Minority Report for Business: Company Promises to Predict Insider Threats Before They Happen

By:
Chris Gaetano
Published Date:
Jul 6, 2016
monitor-1054710_1920It's not quite three psychics kept in suspended animation but a company founded by a former FBI agent and former federal prosecutor says that it can use linguistic analysis to monitor how workers are really feeling, and predict whether the disgruntled ones are planning something bad, according to FastCompany

Most people understand that their work communications are monitored by the company, and so if someone were planning, say, to leak important data or begin inflating purchase orders and pocketing the difference, they probably wouldn't say so in an email. But if they're thinking it, this company says it can find out through sifting through their emails and text messages and finding subconscious cues that give away their intentions. For example, according to FastCompany, the program measures how gruntled or disgruntled an employee is through searching for words and phrases that connote victimization, anger and blame, such as an unusually high number of negative words. In one case, according to FastCompany, the software was able to detect that someone was planning to kill themselves, allowing the company to intervene. 

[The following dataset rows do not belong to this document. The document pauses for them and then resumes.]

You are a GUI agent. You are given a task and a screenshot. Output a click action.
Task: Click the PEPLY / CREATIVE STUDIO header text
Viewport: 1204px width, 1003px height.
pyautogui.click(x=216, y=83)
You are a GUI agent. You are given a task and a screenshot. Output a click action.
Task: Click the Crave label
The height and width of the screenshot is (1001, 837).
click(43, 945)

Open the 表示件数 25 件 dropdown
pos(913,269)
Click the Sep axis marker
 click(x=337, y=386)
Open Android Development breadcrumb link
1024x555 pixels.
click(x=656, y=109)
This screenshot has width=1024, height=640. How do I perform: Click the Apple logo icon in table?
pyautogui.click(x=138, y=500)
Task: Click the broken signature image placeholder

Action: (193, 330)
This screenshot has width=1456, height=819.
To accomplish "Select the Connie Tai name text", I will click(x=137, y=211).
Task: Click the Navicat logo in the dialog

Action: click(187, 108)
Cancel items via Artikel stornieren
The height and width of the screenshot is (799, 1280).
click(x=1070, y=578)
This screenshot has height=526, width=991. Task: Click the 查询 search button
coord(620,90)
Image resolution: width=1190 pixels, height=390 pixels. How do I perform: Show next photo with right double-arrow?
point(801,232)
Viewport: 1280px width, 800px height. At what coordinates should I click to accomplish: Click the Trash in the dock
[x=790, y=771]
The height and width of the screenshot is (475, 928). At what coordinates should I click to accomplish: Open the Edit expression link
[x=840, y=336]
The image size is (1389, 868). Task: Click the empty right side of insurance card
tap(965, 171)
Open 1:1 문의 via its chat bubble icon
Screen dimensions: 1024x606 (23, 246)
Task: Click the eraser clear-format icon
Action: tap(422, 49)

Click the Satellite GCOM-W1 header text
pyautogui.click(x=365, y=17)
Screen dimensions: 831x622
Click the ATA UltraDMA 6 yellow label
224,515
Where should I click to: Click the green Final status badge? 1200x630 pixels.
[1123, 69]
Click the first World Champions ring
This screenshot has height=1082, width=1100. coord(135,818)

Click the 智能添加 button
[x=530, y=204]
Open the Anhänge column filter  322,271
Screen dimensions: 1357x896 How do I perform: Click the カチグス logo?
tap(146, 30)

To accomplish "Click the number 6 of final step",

One of the founder of the company, Ed Stroz, likened the approach to how the FBI changed in the wake of 9/11: instead of being reactive and investigating things after they happen, it became proactive and sought to stop threats before they could start. The software his company uses is taking this same approach and applying to private sector business. While understanding the privacy concerns, he said that few people read the actual communications themselves, and they're always an outside technician. 

While the company has over 500 workers in 14 offices (who, no doubt, pay great attention to what they say and how they say it), it does not disclose who any of its clients are, saying that companies don't like workers knowing about these sorts of things because it makes them feel mistrusted.